|Publication number||US6668949 B1|
|Application number||US 09/913,626|
|Publication date||Dec 30, 2003|
|Filing date||Oct 21, 2000|
|Priority date||Oct 21, 1999|
|Also published as||CA2388241A1, CA2388241C, WO2001029364A1|
|Publication number||09913626, 913626, PCT/2000/41431, PCT/US/0/041431, PCT/US/0/41431, PCT/US/2000/041431, PCT/US/2000/41431, PCT/US0/041431, PCT/US0/41431, PCT/US0041431, PCT/US041431, PCT/US2000/041431, PCT/US2000/41431, PCT/US2000041431, PCT/US200041431, US 6668949 B1, US 6668949B1, US-B1-6668949, US6668949 B1, US6668949B1|
|Inventors||Allen Kent Rives|
|Original Assignee||Allen Kent Rives|
|Export Citation||BiBTeX, EndNote, RefMan|
|Patent Citations (22), Referenced by (139), Classifications (18), Legal Events (9)|
|External Links: USPTO, USPTO Assignment, Espacenet|
This application is a national stage filing under 35 U.S.C. §371 of PCT/US00/41431, filed Oct. 21. 2000 which claims the benefit of a provisional U.S. application U.S. Ser. No. 60/160,678, filed Oct. 21. 1999, by applicant.
An underreamer is a device used to enlarge the well bore below the casing.
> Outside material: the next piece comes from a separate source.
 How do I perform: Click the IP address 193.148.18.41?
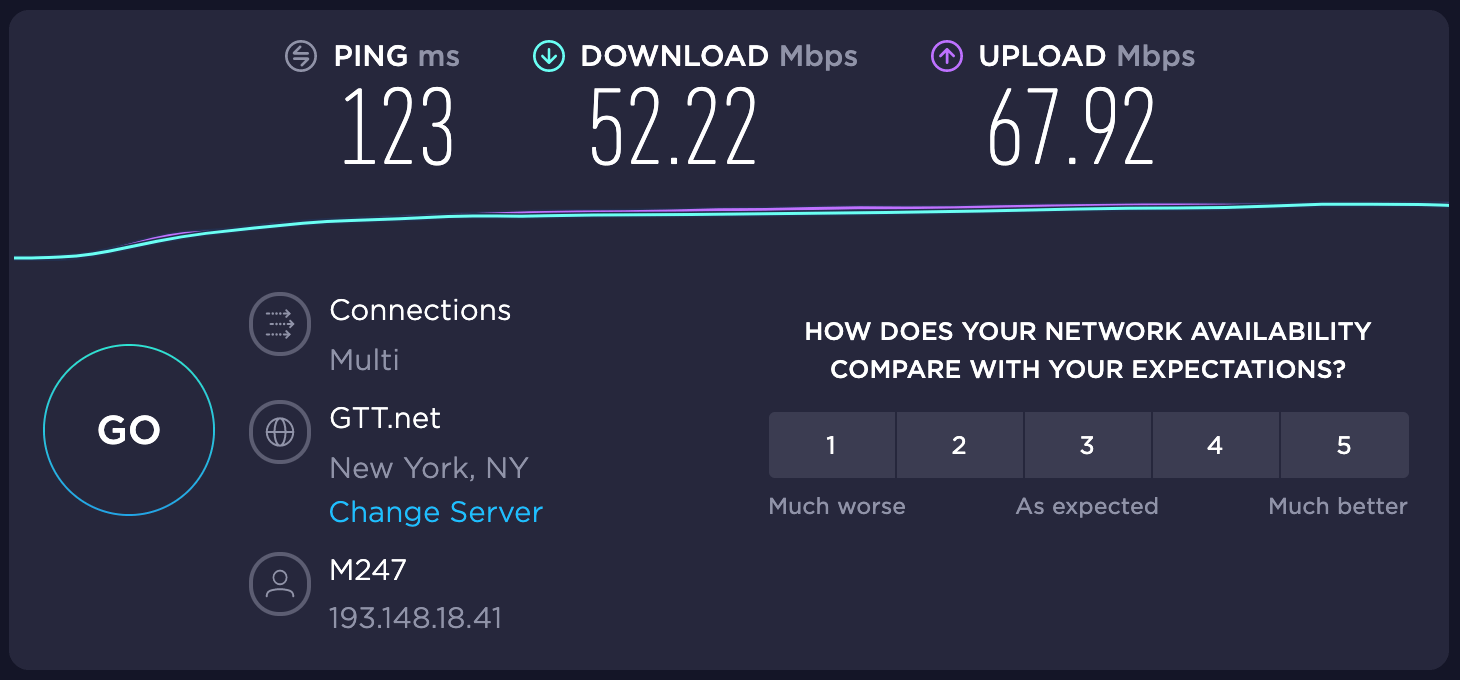[x=415, y=618]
Currently used underreamers are long assemblies having blades or cutters which are moved into the well bore by mechanical means to enlarge the hole. The mechanisms for moving the cutter faces into the well bore have significantly impinged on interior space of the body and consequently restricted the fluid passage from the upper end of the underreamer to the lower end. Currently used underreamers have been long and heavy making them impractical to use with steerable downhole motors to simultaneously drill and underream.
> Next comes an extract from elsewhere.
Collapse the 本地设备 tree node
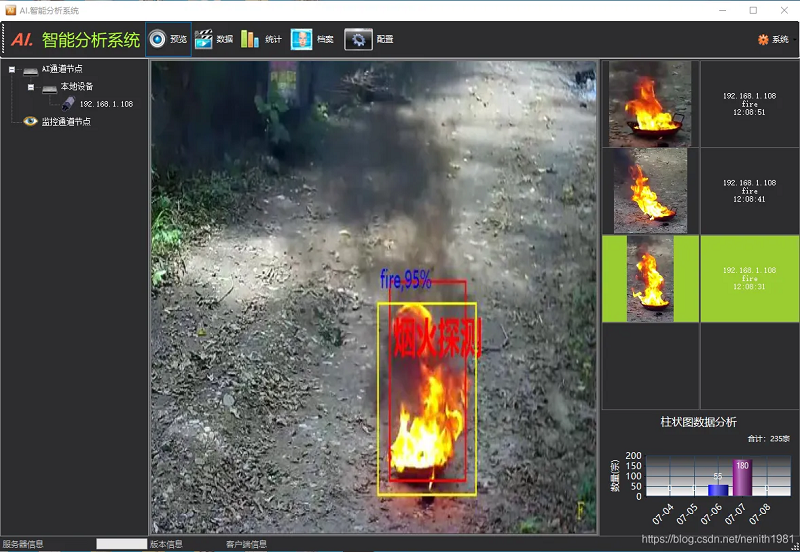The image size is (800, 552). 31,87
An underreamer of the present invention is made up of a tubular upper body, threadedly connectable to a drill string, said tubular upper body having a lower end and an upper end each with a different internal diameter, wherein the inner diameter of the lower end is larger than the inner diameter of the upper end. It has a tubular lower body removably attached to the lower end of the tubular upper body, said tubular lower body having at least three skewed, longitudinal grooves and an interior surface defining a longitudinal bore therethrough and an annular lip within the tubular lower body which permits a flowpath having substantially the same diameter through the entire underreamer. It also provides a piston actuator having a longitudinal annular bore, at least three extensions, each having a slot formed thereon, and upper and lower portions, wherein said upper portion slideably and sealingly engages the interior surface of the lower end and wherein the lower portion slideably and sealingly engages the interior surface of tubular lower body and has a lower surface; at least three pins; at least three cutters, each having an ear formed thereon, wherein each of the cutters is pivotally attached within a corresponding one of said at least three skewed, longitudinal grooves using one of the at least three pins and wherein said ear engages the slot of a corresponding one of said at least three extensions; and at least one resilient member positioned between the lower surface of piston actuator and the annular lip of the tubular lower body, said at least one resilient member resisting downward longitudinal movement of the piston actuator assembly. The longitudinal movement of the piston actuator moves the arms into and out of engagement with the well bore and does not rely upon pins and linkages commonly found in prior art underreamers.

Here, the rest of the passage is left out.